From c6f56b8462e16284b77a3176801c9ed7364df04b Mon Sep 17 00:00:00 2001
From: Heikki Linnakangas <heikki@neon.tech>
Date: Tue, 17 Sep 2024 01:47:15 +0300
Subject: [PATCH 141/159] Remove redundant get_dir_size() function (#9018)

There was another copy of it in utils.py. The only difference is that
the version in utils.py tolerates files that are concurrently
removed. That seems fine for the few callers in neon_fixtures.py too.
---
 test_runner/fixtures/neon_fixtures.py | 11 +----------
 1 file changed, 1 insertion(+), 10 deletions(-)

diff --git a/test_runner/fixtures/neon_fixtures.py b/test_runner/fixtures/neon_fixtures.py
index 90a351cdb3..92dcd1e3cd 100644
--- a/test_runner/fixtures/neon_fixtures.py
+++ b/test_runner/fixtures/neon_fixtures.py
@@ -93,6 +93,7 @@ from fixtures.utils import (
     allure_add_grafana_links,
     allure_attach_from_dir,
     assert_no_errors,
+    get_dir_size,
     get_self_dir,
     print_gc_result,
     subprocess_capture,
@@ -224,16 +225,6 @@ def worker_base_port(worker_seq_no: int, worker_port_num: int) -> int:
     return BASE_PORT + worker_seq_no * worker_port_num
 
 
-def get_dir_size(path: Path) -> int:
-    """Return size in bytes."""
-    totalbytes = 0
-    for root, _dirs, files in os.walk(path):
-        for name in files:
-            totalbytes += os.path.getsize(os.path.join(root, name))
-
-    return totalbytes
-
-
 @pytest.fixture(scope="session")
 def port_distributor(worker_base_port: int, worker_port_num: int) -> PortDistributor:
     return PortDistributor(base_port=worker_base_port, port_number=worker_port_num)

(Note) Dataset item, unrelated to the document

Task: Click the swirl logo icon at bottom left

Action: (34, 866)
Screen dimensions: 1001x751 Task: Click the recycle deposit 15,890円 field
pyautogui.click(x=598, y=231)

From 4295ff0f071789c22d0a838f5512e5caba57d54a Mon Sep 17 00:00:00 2001
From: Heikki Linnakangas <heikki@neon.tech>
Date: Tue, 17 Sep 2024 01:47:21 +0300
Subject: [PATCH 142/159] Mark a couple of test fixtures as session-scoped
 (#9018)

pg_distrib_dir doesn't include the Postgres version and only depends
on env variables which cannot change during a test run, so it can be
marked as session-scoped. Similarly, the platform cannot change during
a test run.
---
 test_runner/fixtures/neon_fixtures.py | 2 +-
 test_runner/fixtures/parametrize.py   | 2 +-
 2 files changed, 2 insertions(+), 2 deletions(-)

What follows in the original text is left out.